#### WHAT IS NEEDED
Whenever a line in the data holds the string "badge", copy that line.

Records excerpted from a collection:

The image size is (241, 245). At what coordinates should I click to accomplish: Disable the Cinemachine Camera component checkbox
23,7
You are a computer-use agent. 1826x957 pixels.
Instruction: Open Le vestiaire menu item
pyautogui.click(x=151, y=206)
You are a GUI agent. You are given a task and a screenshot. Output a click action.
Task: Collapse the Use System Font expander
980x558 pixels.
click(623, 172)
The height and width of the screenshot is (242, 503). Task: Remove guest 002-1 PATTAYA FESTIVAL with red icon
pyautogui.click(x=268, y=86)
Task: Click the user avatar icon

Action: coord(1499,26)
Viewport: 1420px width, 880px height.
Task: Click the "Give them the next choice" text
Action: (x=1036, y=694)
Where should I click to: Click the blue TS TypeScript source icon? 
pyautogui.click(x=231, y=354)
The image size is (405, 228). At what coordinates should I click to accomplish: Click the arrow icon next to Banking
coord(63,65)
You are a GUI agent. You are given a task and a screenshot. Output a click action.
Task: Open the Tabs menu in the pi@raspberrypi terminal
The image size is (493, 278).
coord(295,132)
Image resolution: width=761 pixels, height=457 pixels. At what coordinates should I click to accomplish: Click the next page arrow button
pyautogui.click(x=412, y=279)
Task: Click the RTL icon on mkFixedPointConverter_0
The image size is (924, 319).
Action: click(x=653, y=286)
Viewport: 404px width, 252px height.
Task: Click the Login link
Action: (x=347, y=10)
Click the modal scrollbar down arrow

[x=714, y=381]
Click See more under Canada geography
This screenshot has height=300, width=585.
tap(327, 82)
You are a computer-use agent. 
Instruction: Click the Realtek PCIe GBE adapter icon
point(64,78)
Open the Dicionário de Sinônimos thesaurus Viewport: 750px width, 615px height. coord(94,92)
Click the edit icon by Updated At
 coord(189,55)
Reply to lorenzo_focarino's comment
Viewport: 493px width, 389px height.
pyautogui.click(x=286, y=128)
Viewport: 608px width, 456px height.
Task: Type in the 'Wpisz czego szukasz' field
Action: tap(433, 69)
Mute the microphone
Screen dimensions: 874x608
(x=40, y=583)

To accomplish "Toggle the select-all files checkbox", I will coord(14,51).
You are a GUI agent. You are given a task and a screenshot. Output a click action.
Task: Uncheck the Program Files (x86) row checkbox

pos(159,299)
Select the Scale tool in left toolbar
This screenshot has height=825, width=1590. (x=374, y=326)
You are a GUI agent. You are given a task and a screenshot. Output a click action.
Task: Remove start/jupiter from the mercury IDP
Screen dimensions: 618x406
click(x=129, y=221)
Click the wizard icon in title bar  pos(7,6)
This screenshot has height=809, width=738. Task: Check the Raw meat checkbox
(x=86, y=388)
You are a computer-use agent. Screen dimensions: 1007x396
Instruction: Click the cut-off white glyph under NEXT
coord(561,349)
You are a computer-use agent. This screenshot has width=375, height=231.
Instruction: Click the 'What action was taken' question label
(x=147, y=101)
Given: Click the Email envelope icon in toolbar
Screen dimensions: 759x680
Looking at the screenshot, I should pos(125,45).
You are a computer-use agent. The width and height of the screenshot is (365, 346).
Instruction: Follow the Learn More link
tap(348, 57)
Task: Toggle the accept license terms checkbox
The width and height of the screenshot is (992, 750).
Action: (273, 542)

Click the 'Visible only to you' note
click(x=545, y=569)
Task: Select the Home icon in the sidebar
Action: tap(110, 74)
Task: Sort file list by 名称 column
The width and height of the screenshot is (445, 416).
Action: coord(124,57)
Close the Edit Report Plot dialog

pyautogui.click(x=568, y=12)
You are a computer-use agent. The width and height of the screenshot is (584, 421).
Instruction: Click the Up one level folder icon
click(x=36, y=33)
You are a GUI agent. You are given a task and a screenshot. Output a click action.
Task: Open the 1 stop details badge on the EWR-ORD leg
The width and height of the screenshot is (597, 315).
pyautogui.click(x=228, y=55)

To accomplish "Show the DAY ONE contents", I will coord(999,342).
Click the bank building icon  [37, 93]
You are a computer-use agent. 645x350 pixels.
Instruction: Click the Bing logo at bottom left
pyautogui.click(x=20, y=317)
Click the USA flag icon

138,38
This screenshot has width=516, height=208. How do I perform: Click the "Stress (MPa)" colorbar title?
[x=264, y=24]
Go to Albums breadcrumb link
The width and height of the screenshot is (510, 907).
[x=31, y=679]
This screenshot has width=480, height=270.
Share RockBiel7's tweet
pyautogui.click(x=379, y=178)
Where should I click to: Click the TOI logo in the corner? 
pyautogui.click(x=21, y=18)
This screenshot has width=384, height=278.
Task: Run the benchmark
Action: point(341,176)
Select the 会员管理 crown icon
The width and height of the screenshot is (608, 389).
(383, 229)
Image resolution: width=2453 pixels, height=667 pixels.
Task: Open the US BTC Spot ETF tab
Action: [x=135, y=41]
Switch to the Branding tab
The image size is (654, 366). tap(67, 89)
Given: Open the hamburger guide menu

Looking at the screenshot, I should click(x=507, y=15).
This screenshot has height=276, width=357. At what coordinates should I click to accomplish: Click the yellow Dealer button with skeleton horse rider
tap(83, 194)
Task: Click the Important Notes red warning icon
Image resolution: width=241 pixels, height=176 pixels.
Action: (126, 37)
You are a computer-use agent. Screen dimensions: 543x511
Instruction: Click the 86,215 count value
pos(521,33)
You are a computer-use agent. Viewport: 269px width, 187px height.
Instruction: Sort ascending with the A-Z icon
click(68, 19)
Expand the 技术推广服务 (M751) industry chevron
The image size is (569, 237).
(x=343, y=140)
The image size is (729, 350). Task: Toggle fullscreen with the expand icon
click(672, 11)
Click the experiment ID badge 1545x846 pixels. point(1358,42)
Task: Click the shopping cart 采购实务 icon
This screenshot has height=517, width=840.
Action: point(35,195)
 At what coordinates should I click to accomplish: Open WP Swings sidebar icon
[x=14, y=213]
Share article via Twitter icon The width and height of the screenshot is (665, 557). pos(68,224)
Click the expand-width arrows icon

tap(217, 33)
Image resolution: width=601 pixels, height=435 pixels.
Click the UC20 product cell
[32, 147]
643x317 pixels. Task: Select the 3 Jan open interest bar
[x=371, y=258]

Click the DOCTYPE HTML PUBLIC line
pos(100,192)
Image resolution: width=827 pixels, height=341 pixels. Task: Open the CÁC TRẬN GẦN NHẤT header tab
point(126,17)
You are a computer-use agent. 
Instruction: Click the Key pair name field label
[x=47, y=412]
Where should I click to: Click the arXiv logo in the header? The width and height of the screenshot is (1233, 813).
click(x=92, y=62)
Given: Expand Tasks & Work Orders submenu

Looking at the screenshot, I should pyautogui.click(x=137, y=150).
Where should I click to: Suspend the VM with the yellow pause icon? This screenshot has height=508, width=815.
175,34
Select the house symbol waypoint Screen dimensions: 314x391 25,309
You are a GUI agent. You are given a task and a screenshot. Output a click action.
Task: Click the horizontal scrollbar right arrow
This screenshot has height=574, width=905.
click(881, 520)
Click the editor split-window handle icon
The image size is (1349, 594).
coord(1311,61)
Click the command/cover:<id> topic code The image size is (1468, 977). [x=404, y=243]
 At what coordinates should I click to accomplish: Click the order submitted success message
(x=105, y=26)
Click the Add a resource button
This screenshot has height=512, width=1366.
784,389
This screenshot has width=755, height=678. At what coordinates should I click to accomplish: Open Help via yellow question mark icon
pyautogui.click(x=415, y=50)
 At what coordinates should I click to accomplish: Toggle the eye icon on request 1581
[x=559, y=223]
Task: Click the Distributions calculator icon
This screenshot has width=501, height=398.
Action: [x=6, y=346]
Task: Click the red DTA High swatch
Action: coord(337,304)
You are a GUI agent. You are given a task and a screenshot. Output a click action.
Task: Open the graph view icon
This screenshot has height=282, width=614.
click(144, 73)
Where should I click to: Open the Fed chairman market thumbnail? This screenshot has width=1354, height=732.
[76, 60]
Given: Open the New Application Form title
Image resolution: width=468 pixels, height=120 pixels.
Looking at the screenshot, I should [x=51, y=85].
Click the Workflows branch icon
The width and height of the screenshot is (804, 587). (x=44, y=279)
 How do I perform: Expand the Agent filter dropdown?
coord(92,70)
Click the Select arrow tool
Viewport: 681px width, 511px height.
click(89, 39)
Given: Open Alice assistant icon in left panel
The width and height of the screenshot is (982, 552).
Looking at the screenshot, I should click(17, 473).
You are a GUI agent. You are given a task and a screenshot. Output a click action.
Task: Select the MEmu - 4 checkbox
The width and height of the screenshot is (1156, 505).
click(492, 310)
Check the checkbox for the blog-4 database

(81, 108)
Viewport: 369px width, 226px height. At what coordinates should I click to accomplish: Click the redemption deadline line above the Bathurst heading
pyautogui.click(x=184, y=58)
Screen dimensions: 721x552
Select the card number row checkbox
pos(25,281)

#### ANSWER FOR THIS EXERCISE
Task: Open the 1 stop details badge on the EWR-ORD leg
Click the experiment ID badge 1545x846 pixels. point(1358,42)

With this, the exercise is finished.